The doctor’s patients realize how lucky they are. Dorcas S., currently halfway through her chemotherapy treatments for breast cancer, lights up when talking about her. “When I met my beautiful doctor, I was so happy!” she said. “She gave me a shoulder to cry on. I had been told I needed chemo. I didn’t even know what chemo was! Dr. Mathiba explained it. I could ask her anything, and she told me everything. I say thank God I am in the right hands.”
To understand how significant this new treatment center is, context is helpful. Soweto’s population is 99% Black, and the township includes many of the poorest neighborhoods in the province of Gauteng, South Africa’s smallest yet most populated province. Zulu is the township’s dominant language, with only 2% of inhabitants speaking English as their first language.
Before the Soweto Comprehensive Cancer Centre of Excellence opened, there were just two cancer treatment centers in the entire province, with a population of nearly 20 million. Soweto residents who received a cancer diagnosis (and couldn’t afford private medical care), had two options for a treatment facility. They could travel to Johannesburg, or they could make the journey to Pretoria. In neither place would they be likely to find a staff member who spoke their language.
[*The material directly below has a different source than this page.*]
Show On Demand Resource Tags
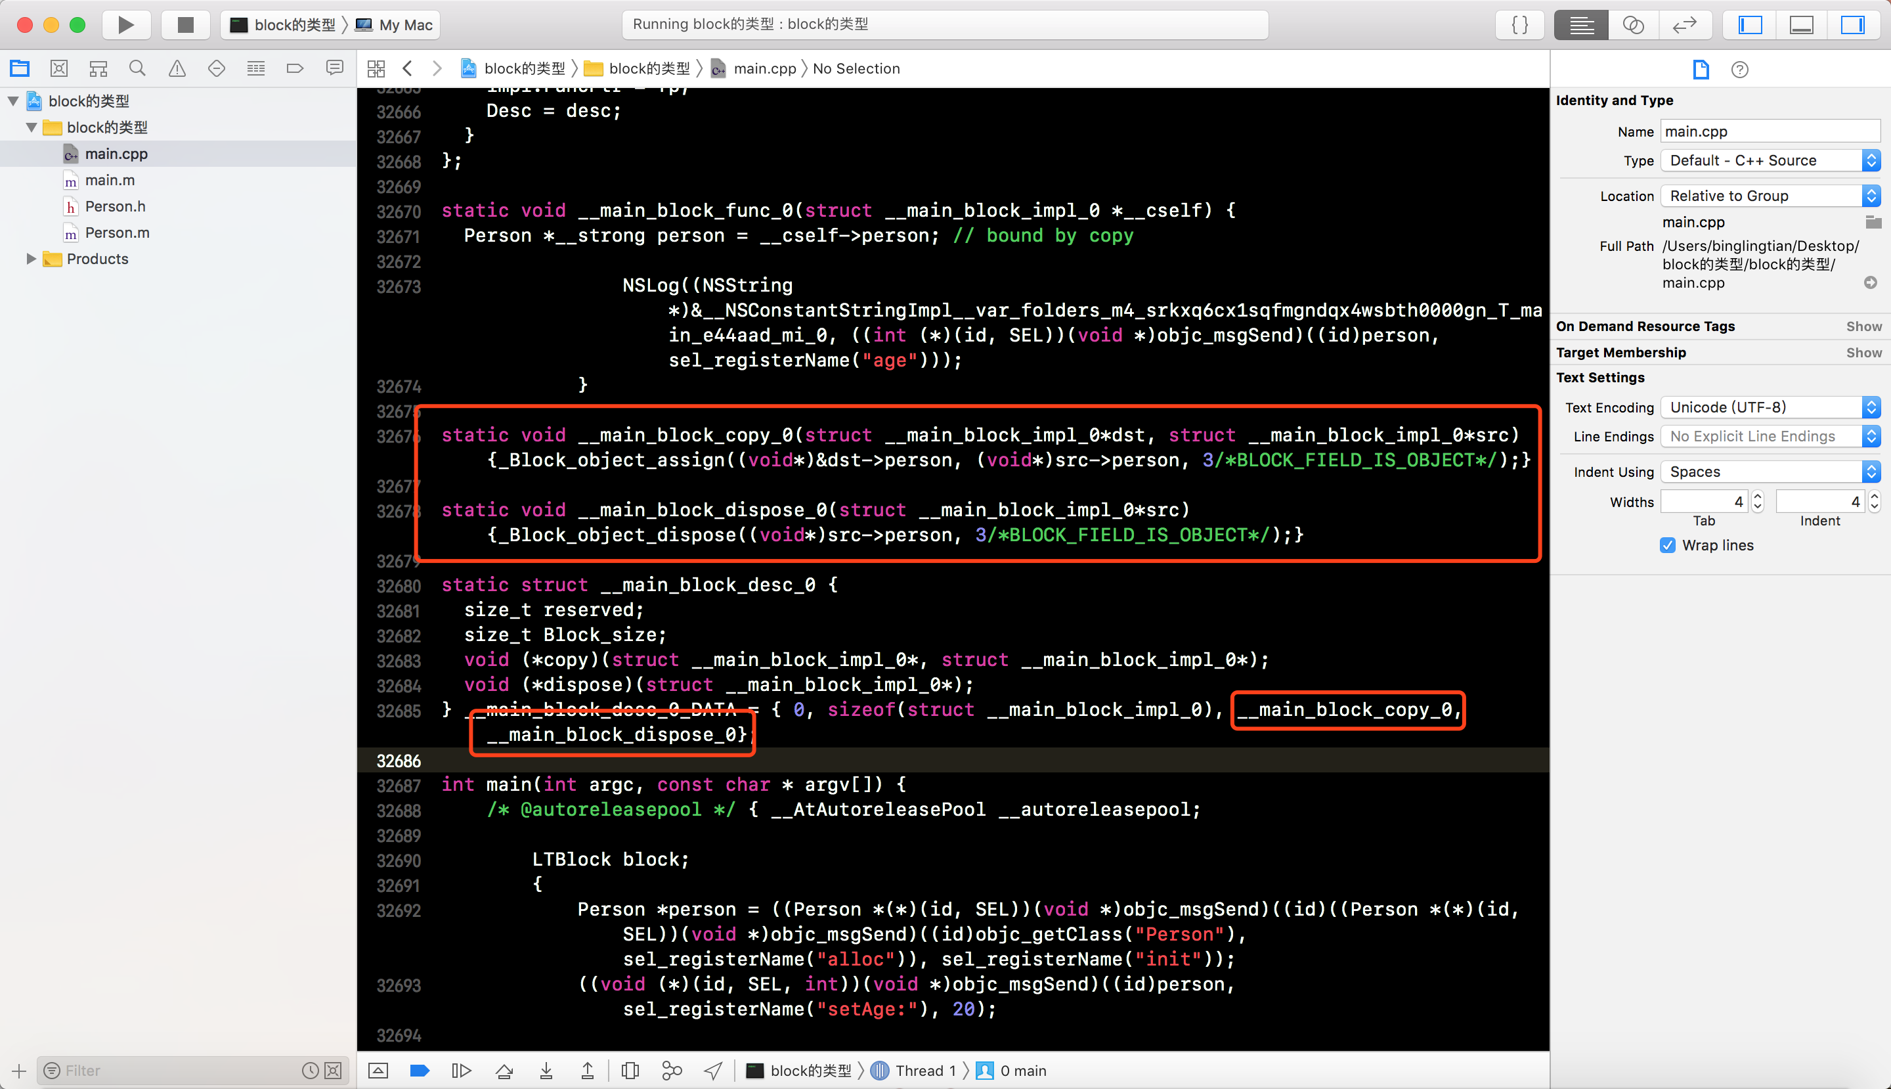Screen dimensions: 1891x1089 (1863, 326)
Let’s say an individual’s treatment plan includes eight rounds of chemo, one every three weeks. The trip from Soweto is a long and expensive bus ride away. And when you get there, you don’t see anyone who looks like you, you can’t read the signs, and you have difficulty understanding what you are told. It’s easy to see why many patients don’t follow through on their treatment. As Dr. Mathiba pointed out, the barriers are both logistical and political. “These two facilities were built during apartheid, to serve Caucasian patients. The barriers of apartheid have fallen, yet in a way they still remain. The reality is, before our center opened, cancer patients in Soweto were largely unable to access treatment.”